# Extract provided
An amazingly intricate and ambitious first novel - ten years in the making - that puts an engrossing new spin on the traditional haunted-house tale.
Texts within texts, preceded by intriguing introductory material and followed by 150 pages of appendices and related "documents" and photographs, tell the story of a mysterious old house in a Virginia suburb inhabited by esteemed photographer-filmmaker Will Navidson, his companion Karen Green (an ex-fashion model), and their young children Daisy and Chad. The record of their experiences therein is preserved in Will's film The Davidson Record - which is the subject of an unpublished manuscript left behind by a (possibly insane) old man, Frank Zampano - which falls into the possession of Johnny Truant, a drifter who has survived an abusive childhood and the perverse possessiveness of his mad mother (who is institutionalized). As Johnny reads Zampano's manuscript, he adds his own (autobiographical) annotations to the scholarly ones that already adorn and clutter the text (a trick perhaps influenced by David Foster Wallace's Infinite Jest) - and begins experiencing panic attacks and episodes of disorientation that echo with ominous precision the content of Davidson's film (their house's interior proves, "impossibly," to be larger than its exterior; previously unnoticed doors and corridors extend inward inexplicably, and swallow up or traumatize all who dare to "explore" their recesses). Danielewski skillfully manipulates the reader's expectations and fears, employing ingeniously skewed typography, and throwing out hints that the house's apparent malevolence may be related to the history of the Jamestown colony, or to Davidson's Pulitzer Prize-winning photograph of a dying Vietnamese child stalked by a waiting vulture. Or, as "some critics [have suggested,] the house's mutations reflect the psychology of anyone who enters it."

# Directions
In the review above, how many pages of appendices and related material follow the story?

# Information shown
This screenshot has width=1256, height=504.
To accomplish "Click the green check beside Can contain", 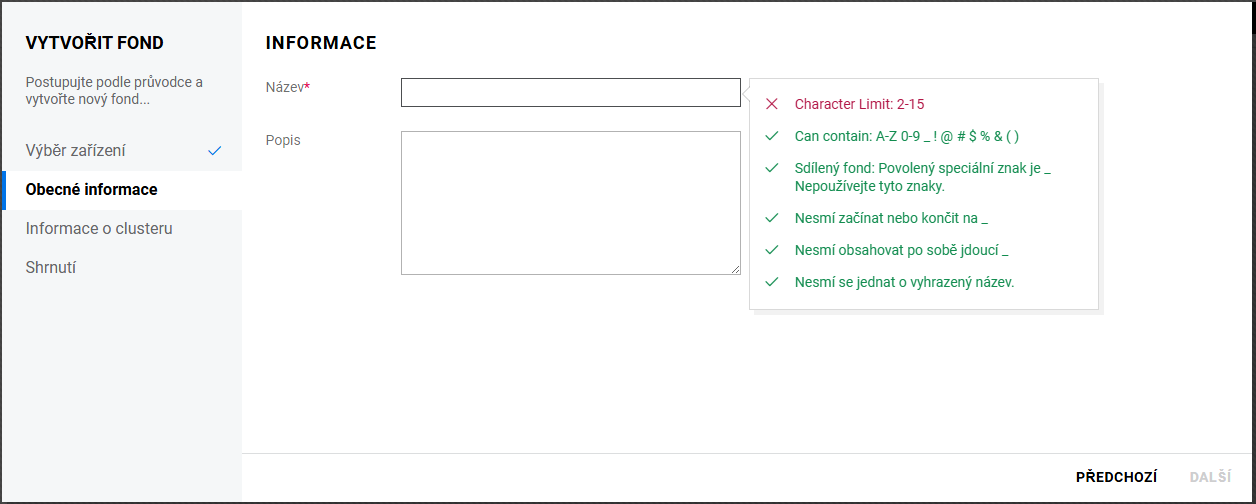I will (771, 136).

# Answer below
150 pages.